*GIVEN ENTRIES*.
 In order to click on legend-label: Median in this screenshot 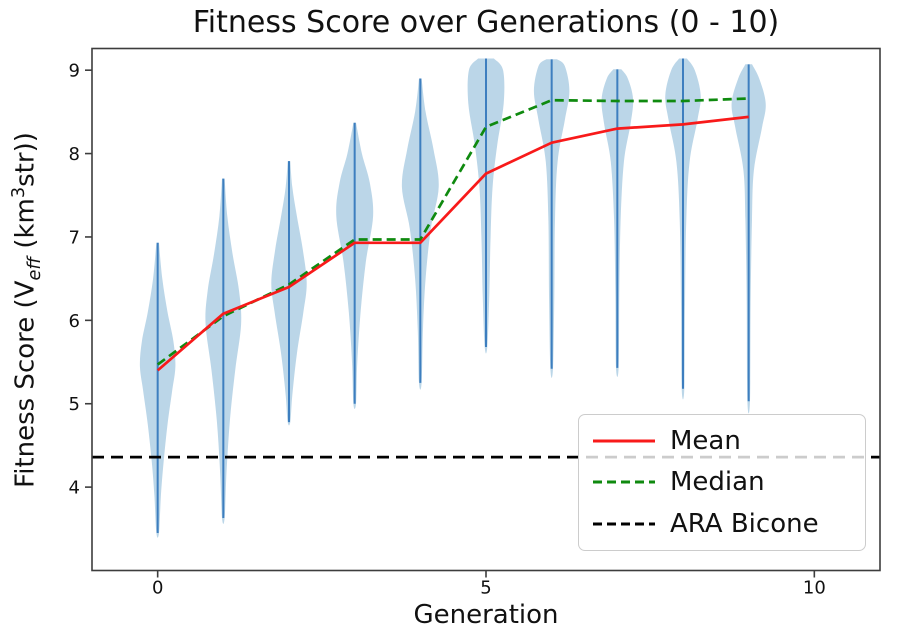, I will do `click(718, 482)`.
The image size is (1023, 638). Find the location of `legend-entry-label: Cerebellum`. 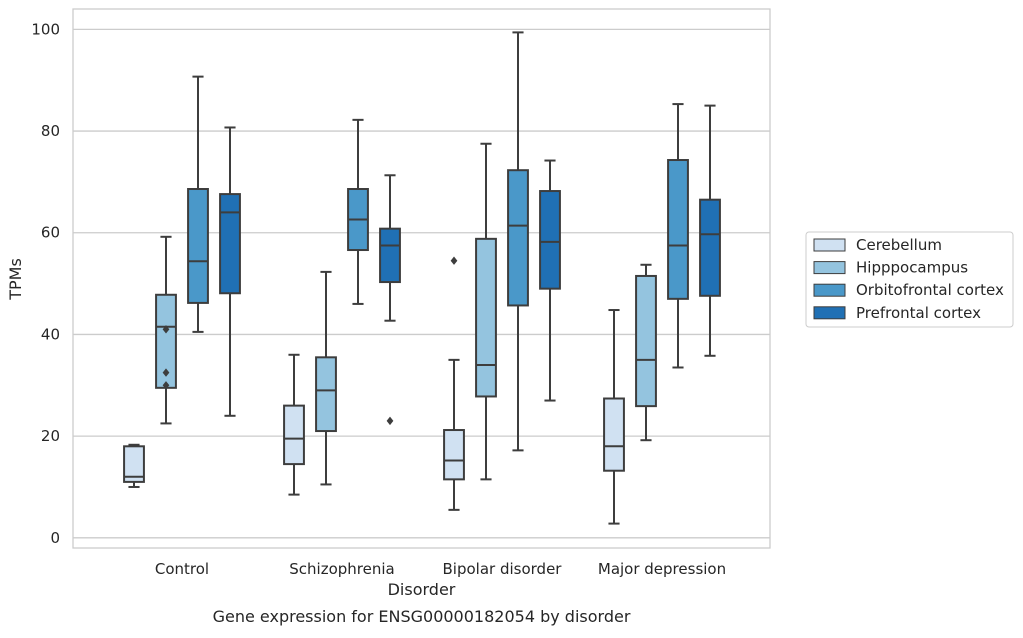

legend-entry-label: Cerebellum is located at coordinates (899, 245).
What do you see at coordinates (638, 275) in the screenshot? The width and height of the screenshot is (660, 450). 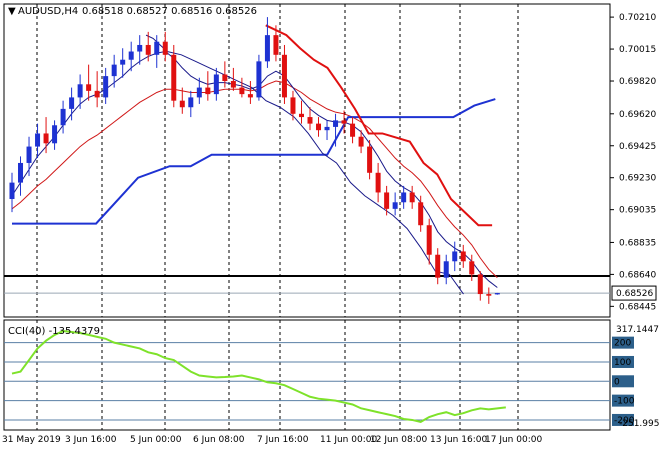 I see `price-tick-label: 0.68640` at bounding box center [638, 275].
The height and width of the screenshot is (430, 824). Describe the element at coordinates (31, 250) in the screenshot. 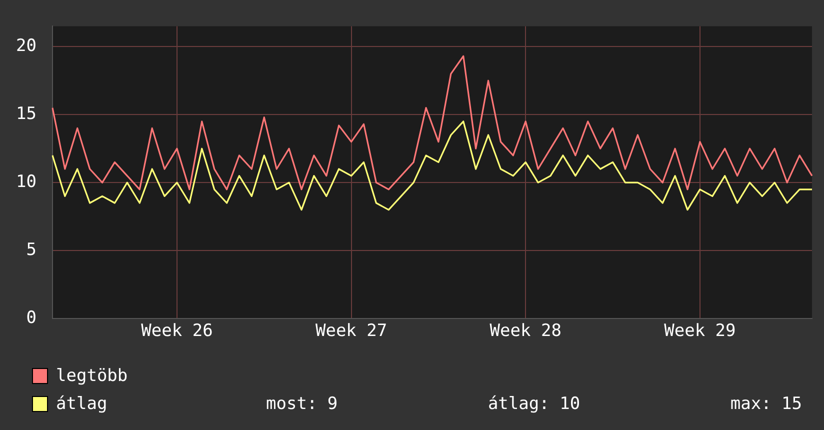

I see `y-tick-label: 5` at that location.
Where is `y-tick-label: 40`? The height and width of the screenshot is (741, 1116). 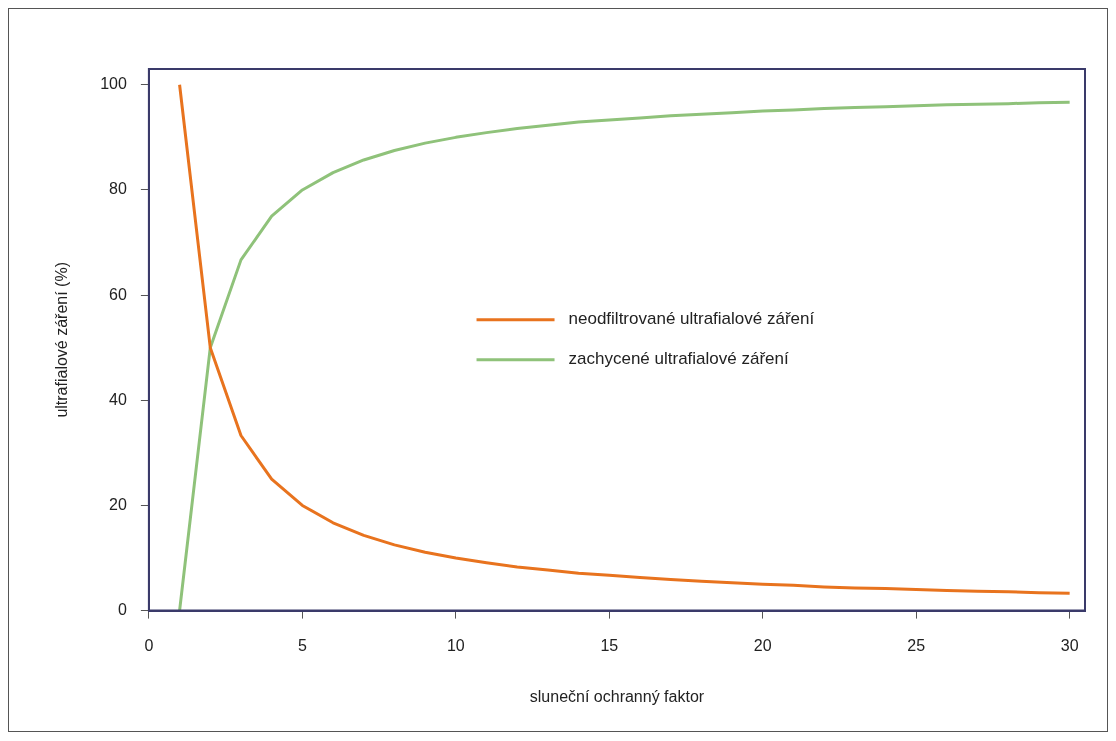
y-tick-label: 40 is located at coordinates (118, 399).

*PROBLEM DETAILS*.
Rewrite the entries starting with the line that contains "is (741, 1116)." and going on through the end of the entries, substituting "image" for "screenshot" and changing nothing else. Leave the pictures out of your answer.

*SOLUTION FOR THIS TASK*.
Where is `y-tick-label: 40`? The height and width of the image is (741, 1116). 
y-tick-label: 40 is located at coordinates (118, 399).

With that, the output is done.